For those of you unfamiliar with the term, a fulfilment house is a company that warehouses and then ships goods for many companies. In other words, they will fill the orders we submit through the Internet, by telephone or through other means.
Fulfilment centres are usually gigantic warehouses filled with goods from many companies and they employ highly sophisticated technology to track and move goods through the warehouse for distribution and delivery to your front door.
They move tens of thousands of individual items every single day and the vast majority are delivered without incident to the correct address.
That is not always the case and many items – a tiny percentage of those shipped – are returned to the fulfilment centres.
The CEO was commenting on the primary causes of items being returned.
As can be expected, the main reason for products being returned is quite simply customer dissatisfaction with the product received and his comment was that, as a fulfilment centre they bore no responsibility for these items being returned.
There was however the second biggest reason for items being returned and this was one of great concern to the CEO.
As I listened to him discuss this second reason it brought to mind not only the importance of The Habit of Hearing but also the enormous costs incurred when we fail to adopt that habit for our own.
The second biggest reason which translated into thousands upon thousands of items being returned requiring the fulfilment centre, at its cost, to restock these items and ship others, was quite simply the result of the operator on the order desk choosing not to hear what the customer was saying to them.
We are all familiar with that automated voice telling us, “This call may be recorded for quality and training purposes,” and he told us that their own internal investigation – listening to the recordings of what customers actually said and comparing them to information the operators placed into the order system – revealed that The Habit of Hearing was an unfamiliar one to many of his staff members.
An even greater cost was incurred by his company whenever an operator entered an incorrect address into the system for rarely were those incorrectly delivered products returned to the fulfilment centre by the person to whose residence or office they had been delivered.

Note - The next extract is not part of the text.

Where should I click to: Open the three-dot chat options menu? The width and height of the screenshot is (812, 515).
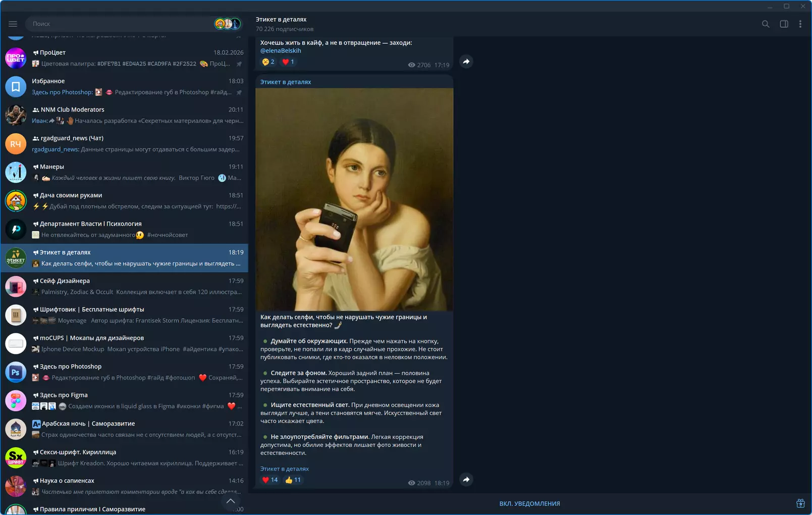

According to him more than 50% of people who receive incorrectly labelled products simply keep them for themselves which means that not only is his company required to cover the cost of shipping a second product to the correct address, they also have to pay for acquiring the product.
To combat this challenge, he hired a consulting firm to develop “Hearing Training” for his staff and those responsible for taking orders over the phone are now required to attend these sessions twice a year.
Supervisors have been trained to deliver impromptu “hearing tests” to their staff members in order to measure their skill levels and make sure they are hearing, not just listening.
The real shocker was when he said that the cost of listening to, but not hearing, what the customer was saying was more than $3 million per year.
Three million dollars is a staggering sum of money to throw away for no other reason than because we are far better at listening then we are at hearing.
So please hear me when I tell you that The Habit of Hearing may well cost you more than you will ever know if you choose to pretend you already have it mastered.
Do you hear what I’m saying?
Let’s make a habit of meeting like this.